I am the first to admit styles are abused and misused. Miller Lite, despite the company's insistence, is not a "true pilsner". I also admit that when tasting beers, I occasionally find myself saying "that's not a pilsner" or "that's not a porter". More oft than not, I say those things when the beer is awful, like in the case of Miller Lite or Lazy Mutt Farmhouse Ale, and I am angered that the beer is lying to those who actually drink the stuff.
I think we all have our own ideas as to what a porter is, or a pilsner, or a Belgian ale. We create our own style guidelines and judge all comers against our chosen representatives. Take Porters for example. You've got Sam Smith which is caramelly, chocolaty, just slightly carbonated and full bodied. Then you've got Meantime, another English Porter which emphasizes more of the roasty characteristics. Should a Porter be roasty? Some out there say no. Chocolate should be the main flavor we get from the darker malts. Let's throw in Founder's Porter. At 6.5% and 40 IBUs it pushes the limits of Porter. Or Anchor Porter, one of the hoppiest tasting porters I've tried. All call themselves just "Porter" to the consumer, yet are decidedly different. Is one right and the others wrong?

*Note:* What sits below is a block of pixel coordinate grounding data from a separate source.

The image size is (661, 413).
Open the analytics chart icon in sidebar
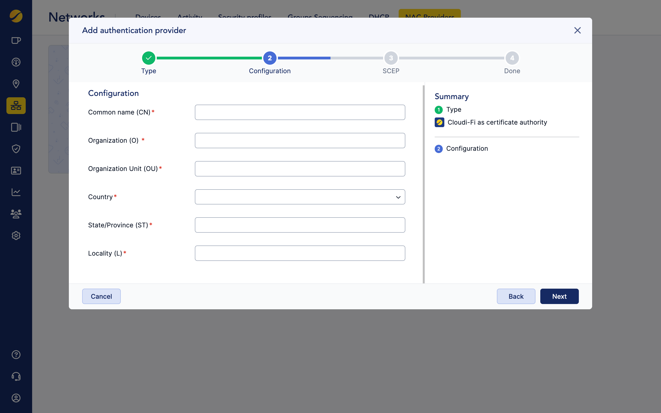click(16, 192)
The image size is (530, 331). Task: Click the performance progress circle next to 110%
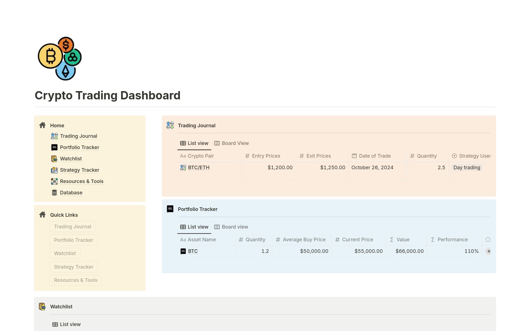[x=489, y=251]
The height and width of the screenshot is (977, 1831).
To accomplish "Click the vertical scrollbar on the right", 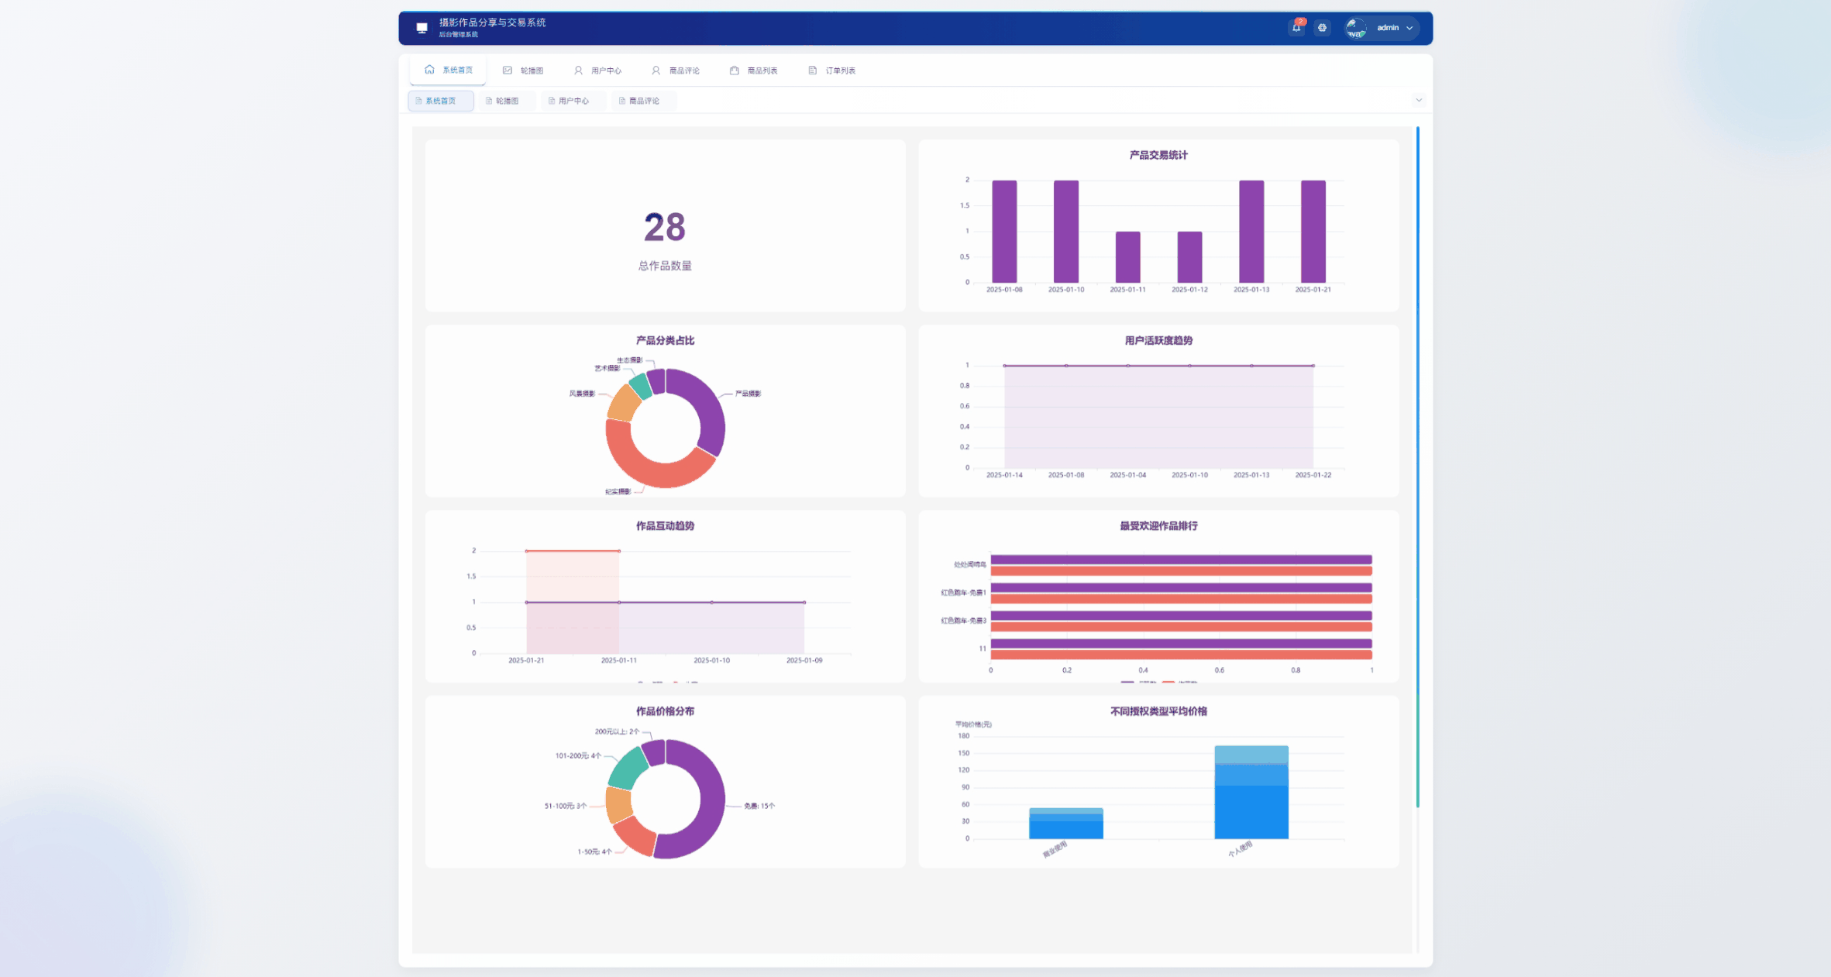I will pyautogui.click(x=1417, y=465).
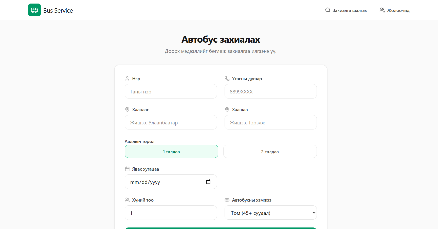
Task: Click inside the Таны нэр input field
Action: pos(171,91)
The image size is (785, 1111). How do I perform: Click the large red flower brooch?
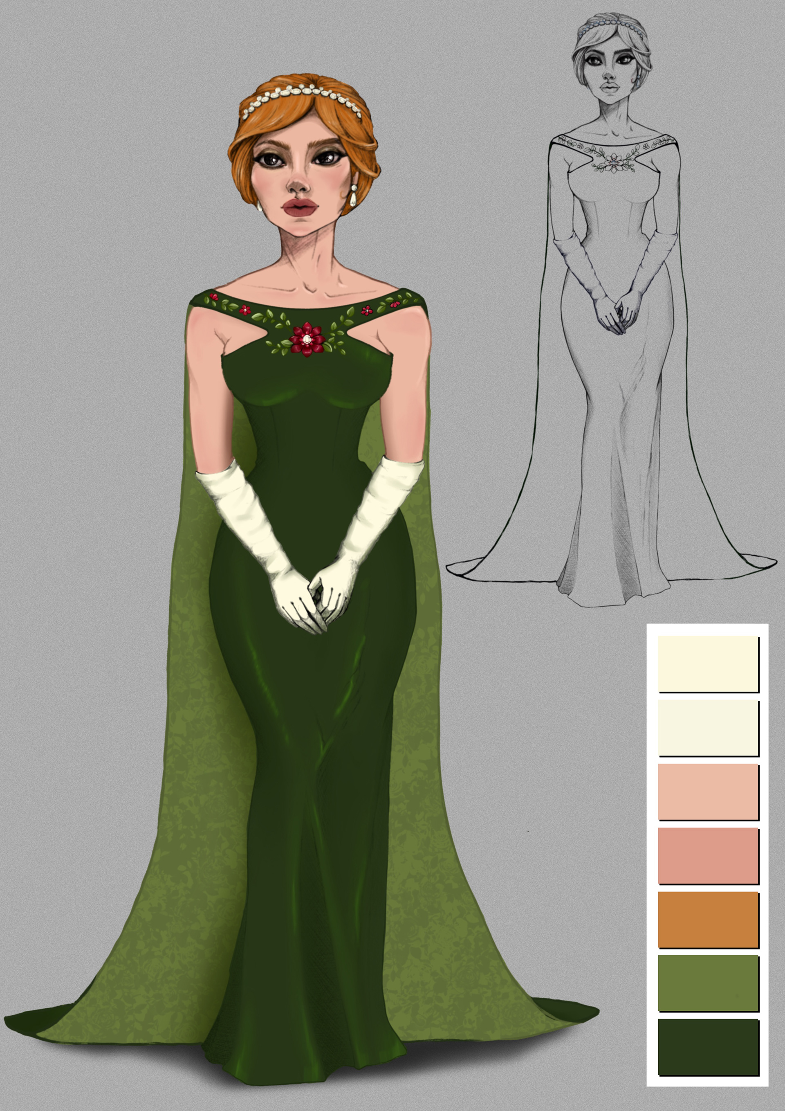click(x=307, y=340)
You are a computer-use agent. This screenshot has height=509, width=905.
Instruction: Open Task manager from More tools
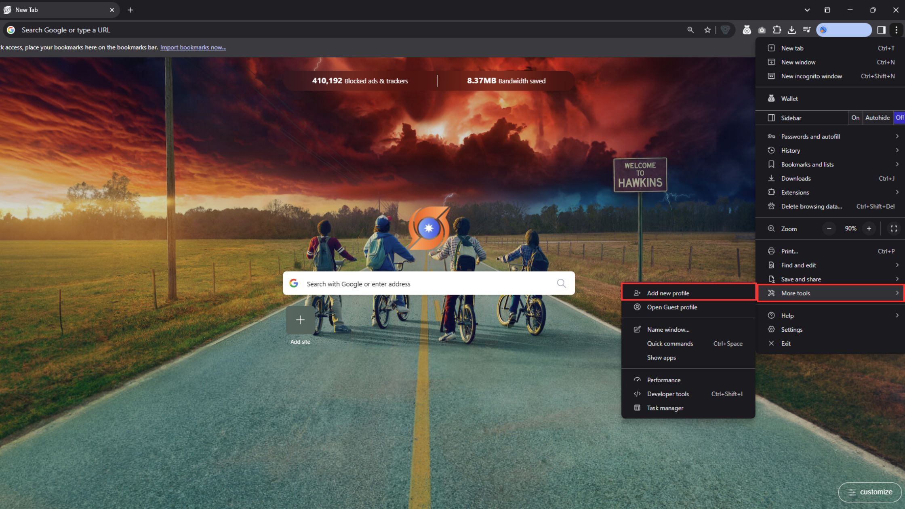665,408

I have not even mentioned New Glarus' Old English Porter. Here is the description from the website:
"... the least understood of the old British beers. The subject (of the Porter Beer Style) is complicated and confused because porter’s heyday lasted from about 1700 to the pale ale revolution of the mid 1800’s. During that time it passed through many transformations. Porter was simply a mixture of two brown beers. The only characteristic that set the porter apart from any other beer of the day was that porter was deliberately soured by adding a percentage of sour beer to freshly brewed beer. The original porters were not, as is commonly supposed, jet-black in colour, but a translucent brown. They had a rich, smoky flavor derived from the use of brown malt and a winey aftertang produced by the deliberate souring, highly regarded by Londoners."
Our interpretation is a Brown Porter based on the style popular in 1870's London. It was brewed with mostly floor malted English malts including the famed pale ale malt, Maris Otter. A touch of smoked malt produced by Briess Malting Company of Chilton Wisconsin was also used. Half of the batch went through a souring fermentation, in the traditional way, to promote the characteristic wine-like acidity. Lastly the beer was aged on wood to extract sweetness from toasted oak.

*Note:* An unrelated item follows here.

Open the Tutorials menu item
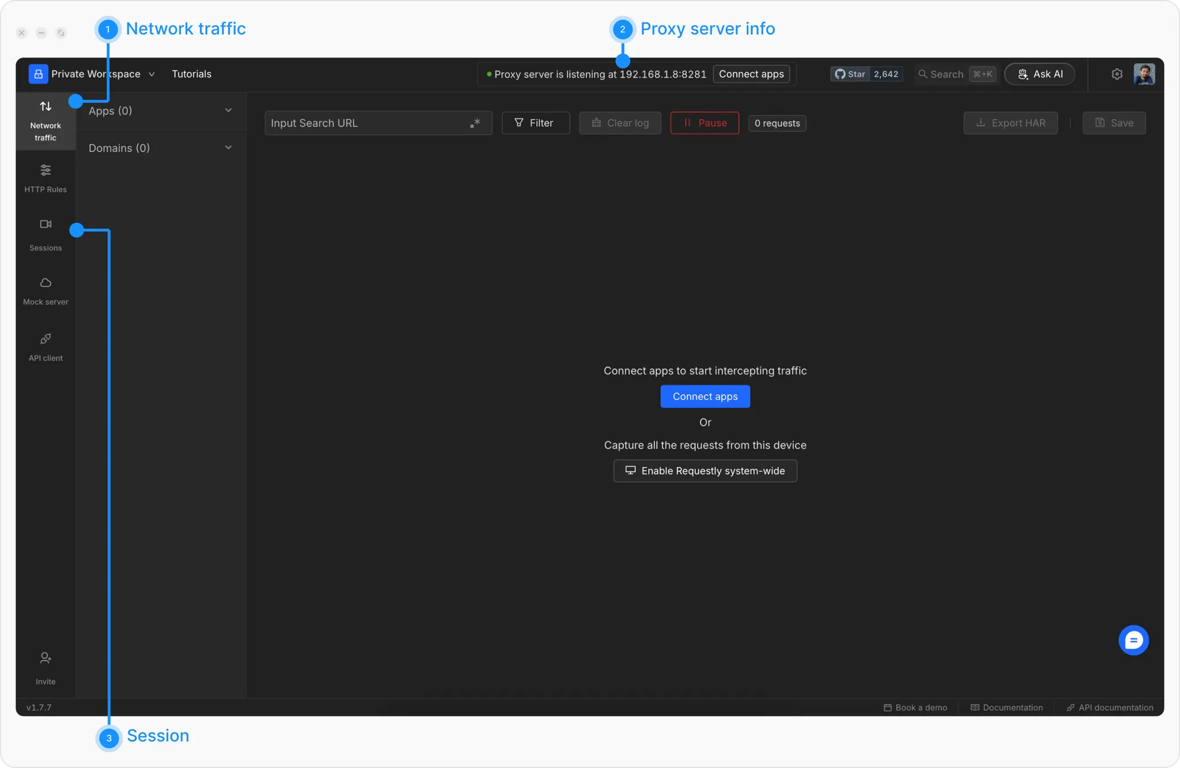The height and width of the screenshot is (768, 1180). tap(191, 74)
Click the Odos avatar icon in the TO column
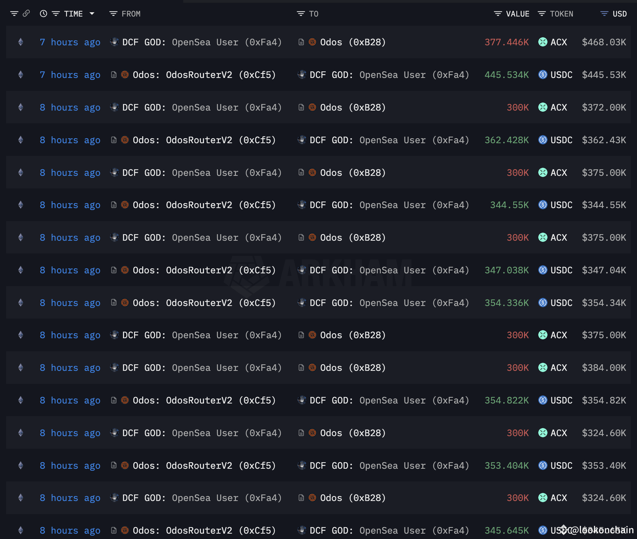Image resolution: width=637 pixels, height=539 pixels. click(312, 42)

Beers styles, like people, begin to change and grow as soon as they are born. As we read above, Porters were once blended beers. Then some guy figured out how to get the same flavor without making two separate beers, rather just one. And so blended porter became "old style". Consistent sanitation and modern technology has expelled the sourness and smokiness from beers like Porter that once had a varying degree of both back in the day. This does not mean we are not brewing to style if we don't include a degree of both in our beers. Rather, it means the beer has evolved to suit modern tastes and methods of production. It is actually much more time consuming and difficult to produce an old style porter like New Glarus did nowadays. Especially in a society which craves consistency in its beer (for the most part).
So how far back are we going as far as brewing traditions go when we taste a beer and say "That's not to style". Not very far. Porter 200 years ago was wildly different than today's. Are we merely going back to the emergence of national and multi-national breweries, like Guinness, who became so prolific that we had no choice but to accept their stout as standard of the style? Or perhaps we're going back even less, to the emergence of micro-breweries in the 70s and 80s?
Damned if I know.
Beer styles are unique to time and space. I say we create some new ones to be lost then found again.
With respect to style, let's evolve!